President Barack Obama arrived in Beijing as part of his tour to re-emphasize the Asia-Pacific Pivot.

Obama is far too smart a man to remain in denial. And far too smart not to know, for this Veterans Day, the consequences of his decisions with regard to U.S. military and covert interventions around the world.

Veterans Day was originally Armistice Day, the commemoration of the end in 1918 of the Great War. That's what they called World War I back in the day, before we knew enough to number the things.

The "War to End All Wars" proved to be anything but, of course. Instead, it established what has come to be a familiar pattern in the dynamics of modern history, that of one conflict frequently giving rise to (at the least) another.

America has been in many conflicts since Theodore Roosevelt led us out onto the global stage in the aftermath of the Spanish-American War, of which he was both a principal architect, as assistant secretary of the Navy in the run-up to the war, and the principal beneficiary as a result of leading his Rough Riders in their famous charge up Cuba's San Juan Hill.

Many if not most of the conflicts since have been misbegotten. Each has had its cost.

Today, with the world ever more complex, and with the crosscuts of inter-relatedness threatening to make many potential conflicts ever larger, it's more important than ever that the mission merits its cost -- in blood, treasure, and pain for all involved.

Not the least of the sacrifice in any mission, even the successful ones, is that of America's veterans. I'm proud to have worn the uniform, and fortunate to have gotten off easy, being shot at but never shot, detained but not mistreated.

Far too many have not been nearly so lucky. And even the unscathed make their sacrifices, in time, effort, disruption in life, and for some, mental trauma.

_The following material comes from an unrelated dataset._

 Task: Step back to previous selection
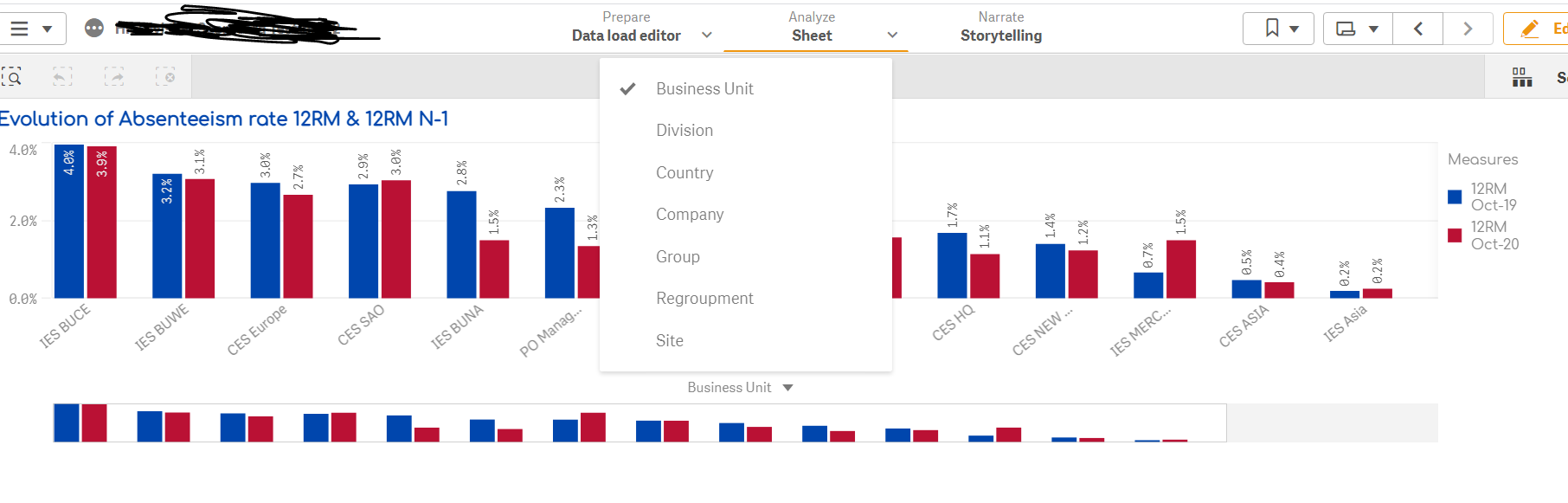pyautogui.click(x=61, y=77)
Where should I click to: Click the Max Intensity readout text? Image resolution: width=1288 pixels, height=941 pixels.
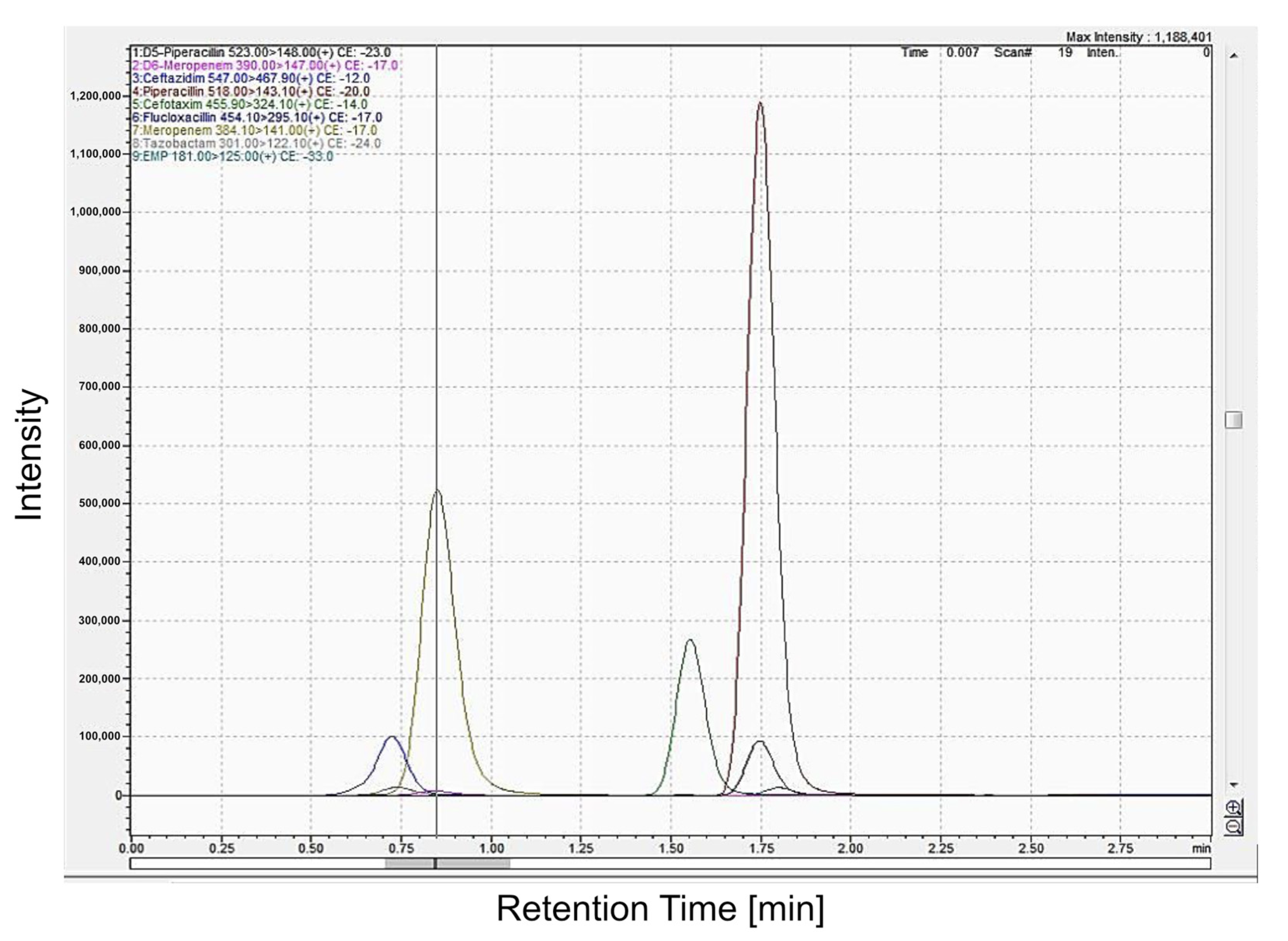(x=1138, y=38)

Tragically, the post-9/11 era has seen too many missions which not only don't merit the sacrifice but also create bigger problems, such as the Iraq invasion and Afghanistan surge. For the cost of either one, we could have mounted a manned mission to Mars, doubled the fleet of aircraft carriers, and done new social and environmental programs besides. That's an "American Exceptionalism" the rest of the world would respect rather than deride.

So the answer is to avoid intervention? Sure. Except that the failure to act is sometimes worse than the present excess of activism.

Another President Roosevelt struggled for years with an isolationist America determinedly deaf, dumb, and blind to the obvious dangers of fascism arising all around.

As Plato (or was it George Santayana?) noted: "Only the dead have seen the end of war."

It's down to knowledgeable leadership to determine when the mission truly merits the inevitable sacrifice that service to country brings.